I am not necessarily a Putin fan and I’m not a commie-lover but, as I said, I spent a lot of time there, maybe around 90/year for several years. I was a Cold War Soldier and spent my time staring across the Fulda Gap at the Soviets just in case. I never in a billion years thought that I’d actually be in Red Square let alone so many other places.
They’re good people and put up with things that the average American would never think of simply because we don’t have to.

    Joe-dallas in reply to American Human. | December 13, 2016 at 4:29 pm

    I may be misreading your comments, but my sense is that Tillerson would bring geo political and business understanding to State, without nearly as much partisan narrow world view that the typical republican or Democrat would bring to the table.

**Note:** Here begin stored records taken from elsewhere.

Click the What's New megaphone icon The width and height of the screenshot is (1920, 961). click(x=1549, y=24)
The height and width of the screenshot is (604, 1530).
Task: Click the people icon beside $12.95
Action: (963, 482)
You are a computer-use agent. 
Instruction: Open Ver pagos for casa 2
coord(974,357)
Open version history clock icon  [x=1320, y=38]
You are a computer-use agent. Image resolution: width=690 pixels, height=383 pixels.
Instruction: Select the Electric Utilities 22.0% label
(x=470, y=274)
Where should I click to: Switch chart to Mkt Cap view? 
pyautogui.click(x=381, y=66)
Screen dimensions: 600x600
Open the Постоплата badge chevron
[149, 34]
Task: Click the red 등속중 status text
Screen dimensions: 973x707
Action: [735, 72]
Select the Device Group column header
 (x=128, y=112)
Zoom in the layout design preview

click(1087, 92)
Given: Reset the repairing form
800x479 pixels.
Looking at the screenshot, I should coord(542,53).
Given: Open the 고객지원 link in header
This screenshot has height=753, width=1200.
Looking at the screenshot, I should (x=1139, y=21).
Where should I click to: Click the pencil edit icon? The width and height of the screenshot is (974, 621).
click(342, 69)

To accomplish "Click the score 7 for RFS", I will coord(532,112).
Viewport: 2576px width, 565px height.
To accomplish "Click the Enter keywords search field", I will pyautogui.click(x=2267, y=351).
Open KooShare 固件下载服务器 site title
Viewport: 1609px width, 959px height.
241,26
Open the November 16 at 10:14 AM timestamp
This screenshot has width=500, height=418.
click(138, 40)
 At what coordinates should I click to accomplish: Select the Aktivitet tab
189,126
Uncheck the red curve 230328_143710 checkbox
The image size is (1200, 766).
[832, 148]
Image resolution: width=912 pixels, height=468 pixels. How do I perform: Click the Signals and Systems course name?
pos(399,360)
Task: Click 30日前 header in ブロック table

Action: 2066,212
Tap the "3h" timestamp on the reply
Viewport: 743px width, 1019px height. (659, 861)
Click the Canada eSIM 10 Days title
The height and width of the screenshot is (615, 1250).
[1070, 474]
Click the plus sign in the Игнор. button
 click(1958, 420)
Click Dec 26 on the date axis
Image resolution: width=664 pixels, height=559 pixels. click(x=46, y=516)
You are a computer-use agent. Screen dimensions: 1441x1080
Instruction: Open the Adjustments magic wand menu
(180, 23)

      American Human in reply to Joe-dallas. | December 14, 2016 at 9:39 am

      Joe, I don’t know if you are not understanding me, my point was that Russia and the Russians (including Mr. Putin) are not bad people. That was my experience from spending so much time over there.
      It is sort of like looking at our founding fathers only through the lens of “Slave Owners” and thinking we know all about them.
      Most people still think of Russians only through the lens of the Soviet Union and the Cold War. If someone “likes” or “knows” Putin, or says something positive about Russia, the media and the Liberals would have us gasp and hie to our fainting couches calling for the smelling salts. I’m just saying I don’t believe it needs to be like that.
      I see this as a real possibility to sort of clear the air and really get things going with our new friends, the Russians.

There’ve been a couple three nominations where the candidate is, to a conservative, strong on an issue or two, but also quite liberal in others.

We can’t really know what it means until the train leaves the station January 20th, and we see if Trump is a micromanager who dictates everything to Cabinet members and other political appointees, or if he’s more.. what, trusting? hands off?.. and gives staff some leeway to freestyle. Could be Trump fires the first appointee who steps off the plantation. Could be Trump loses control of his own appointees, anything’s possible. There will definitely be forks in the road and the possibility Trump or an appointee chooses badly.

I’m sorry, I’m tired as a one-legged man on a pogo stick, so that’s all the mixed metaphors I can work up at the moment.